Les comptes d’interface entre les systèmes de gestion et comptable, ont été préalablement
validés par le Responsable du Service Comptable. Néanmoins, des contrôles mensuels de la
comptabilité prévoyance et des paiements sont effectués avant déversement de ceux-ci.

En revanche, le logiciel de gestion des immobilisations n’est pas interfacé avec le système
comptable. Une écriture manuelle en opérations diverses est enregistrée à chaque arrêté
de comptes.

Par ailleurs, la liasse fiscale est gérée totalement dans un logiciel dédié par importation de
la balance du logiciel comptable. Les comptes annuels seront également traités de la même
manière dans l’avenir.
Dans tous les cas, les documents établis par le service comptable font l’objet d’un contrôle
systématique avant diffusion.

4- Qualité de la piste d’audit et des données :

Le dossier de contrôle et les justificatifs d’établissement des comptes annuels permettent


de tracer chaque opération issue d’une information interne ou externe.

Afin d’assurer une qualité optimale des données, le Directeur Général avait missionné, à la
fin de l’exercice 2013, le cabinet Umanis pour mettre en place le dictionnaire des données
au sein de l’Institution.
De plus, l’audit de la qualité des données est l’une des priorités indiquée par la Direction
Générale à l’auditeur interne depuis l’embauche de ce dernier.
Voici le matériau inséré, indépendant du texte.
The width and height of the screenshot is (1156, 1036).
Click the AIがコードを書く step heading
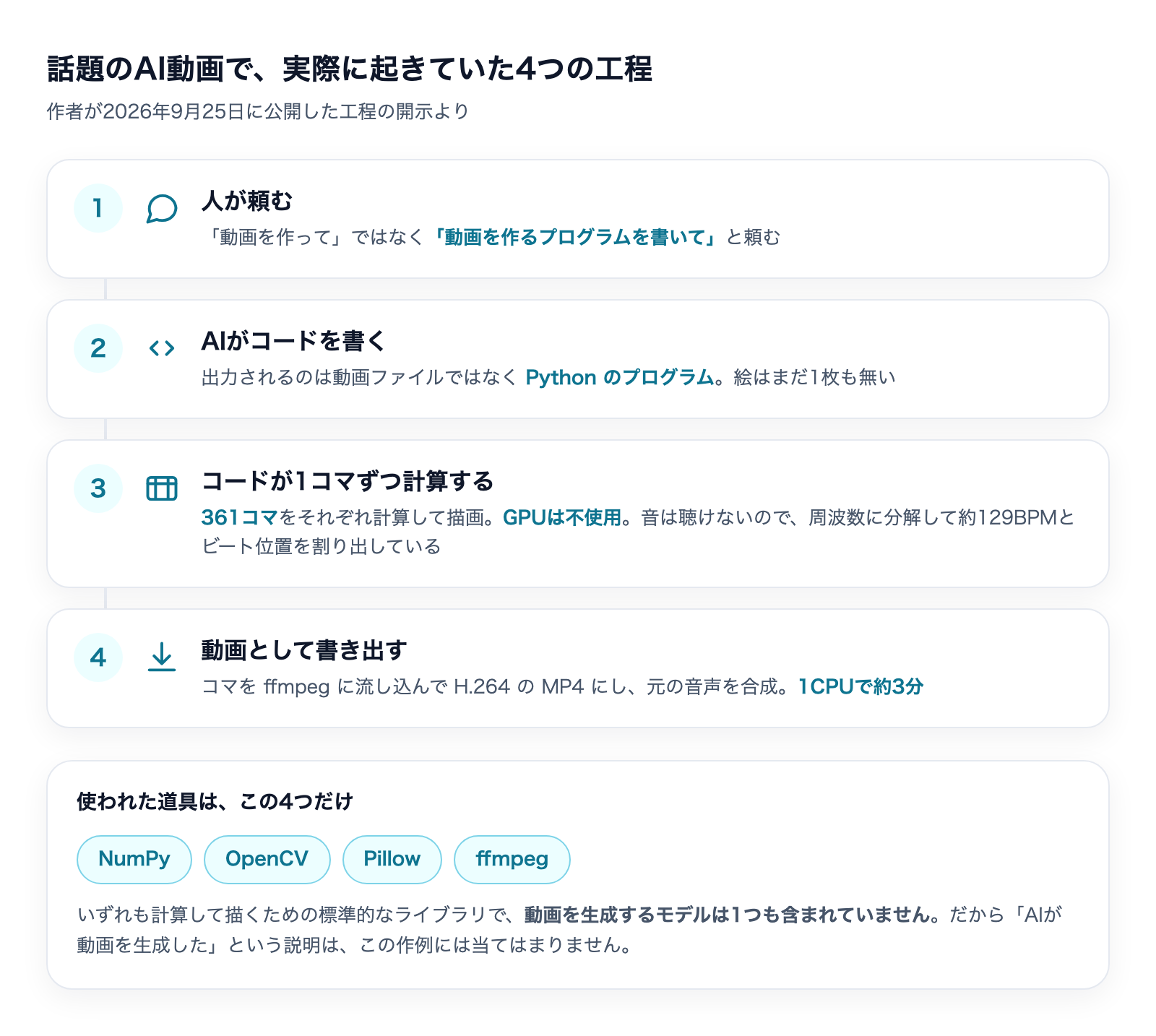294,341
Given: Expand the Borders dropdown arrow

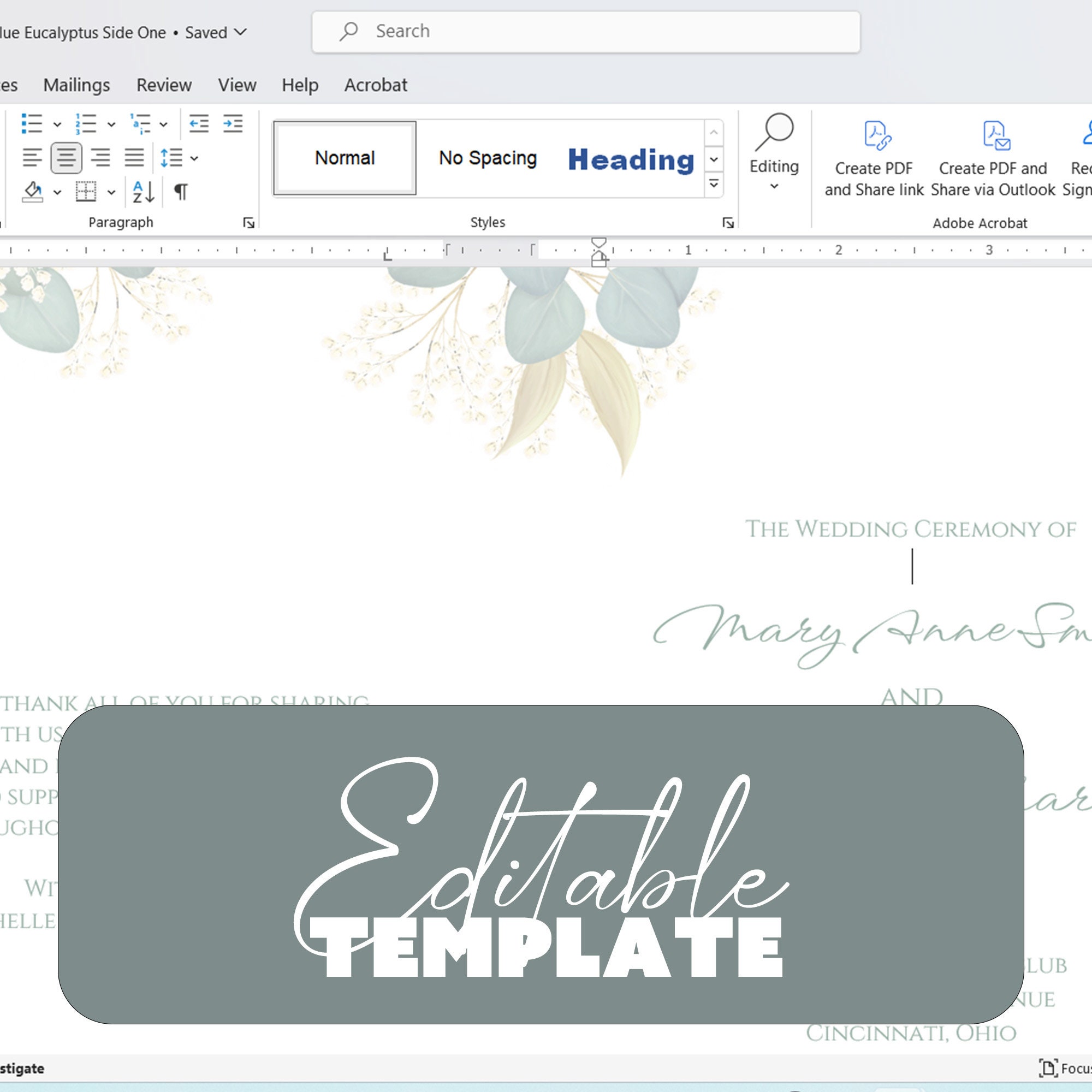Looking at the screenshot, I should pyautogui.click(x=111, y=194).
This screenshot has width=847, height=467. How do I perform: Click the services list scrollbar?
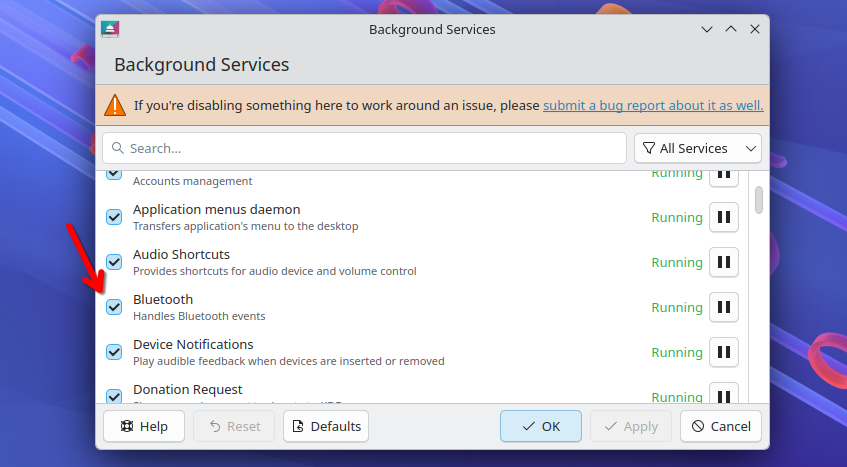759,200
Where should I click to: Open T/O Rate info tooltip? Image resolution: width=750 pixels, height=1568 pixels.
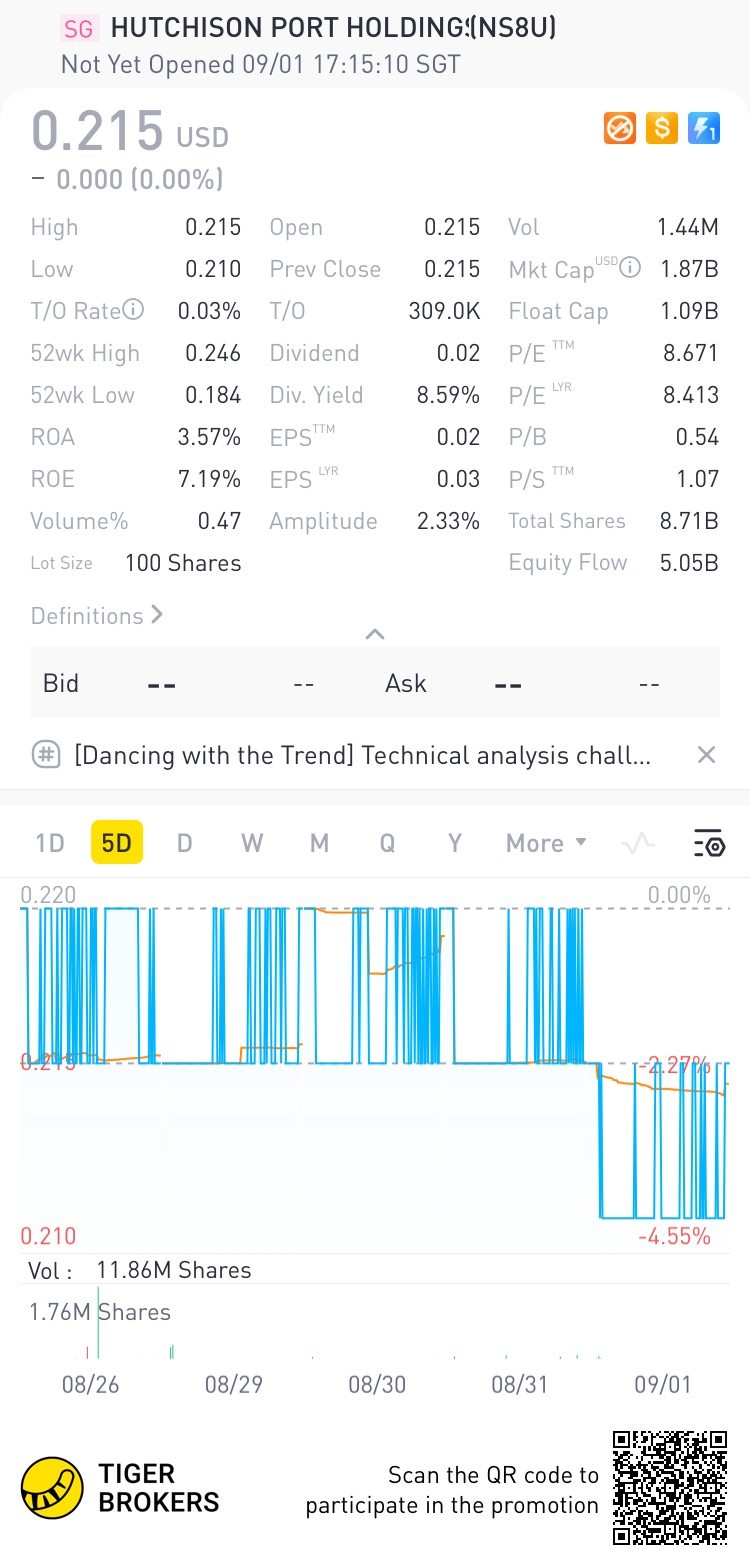pyautogui.click(x=133, y=310)
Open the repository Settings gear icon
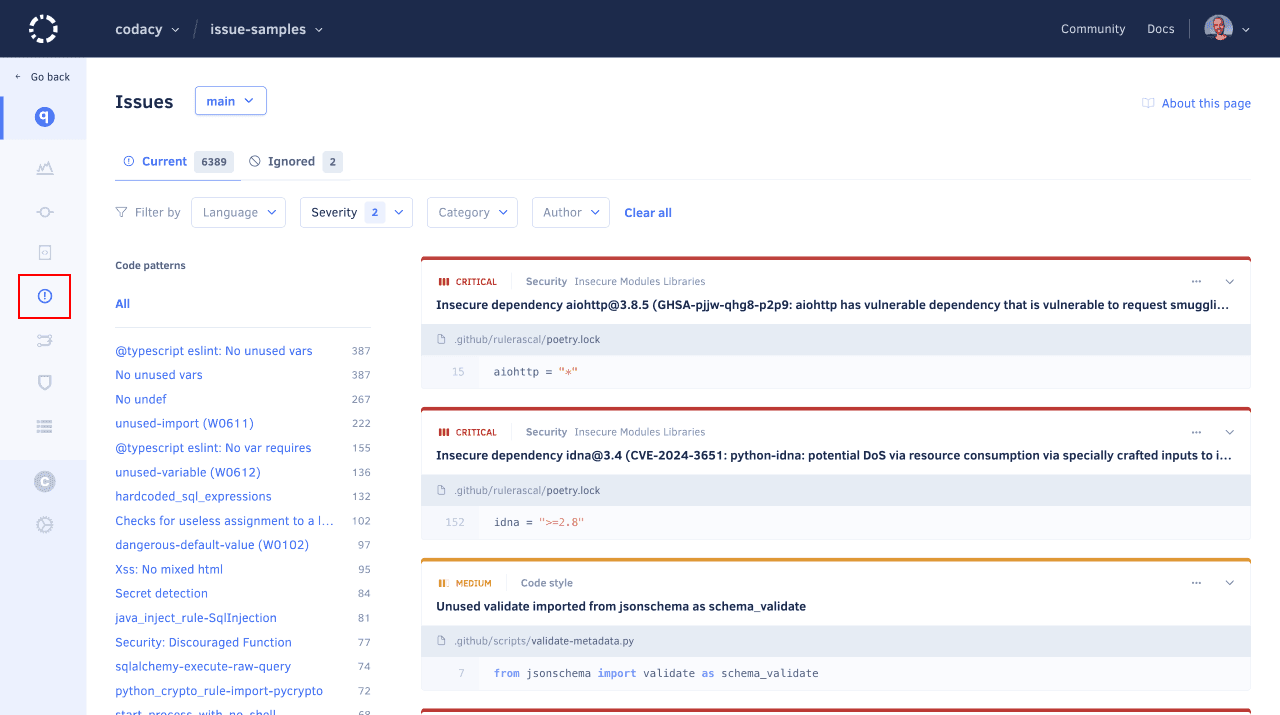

5- Protection des données et des traitements :

La sécurité des données et des traitements fait l’objet d’une attention particulière. Le
contrôle des habilitations d’accès aux systèmes comptable et de gestion est effectué au
moins une fois par an.
De son côté, le service informatique veille à garantir :
• la sécurité et la restauration si nécessaire des données informatiques ;
• la protection des services connectés contre les accès non autorisés ;
• les contrôles nécessaires pour sauvegarder la confidentialité, l’intégrité et
l'authenticité des données passant par des réseaux publics et pour protéger les
systèmes connectés ;
• la disponibilité des services et des systèmes connectés, etc.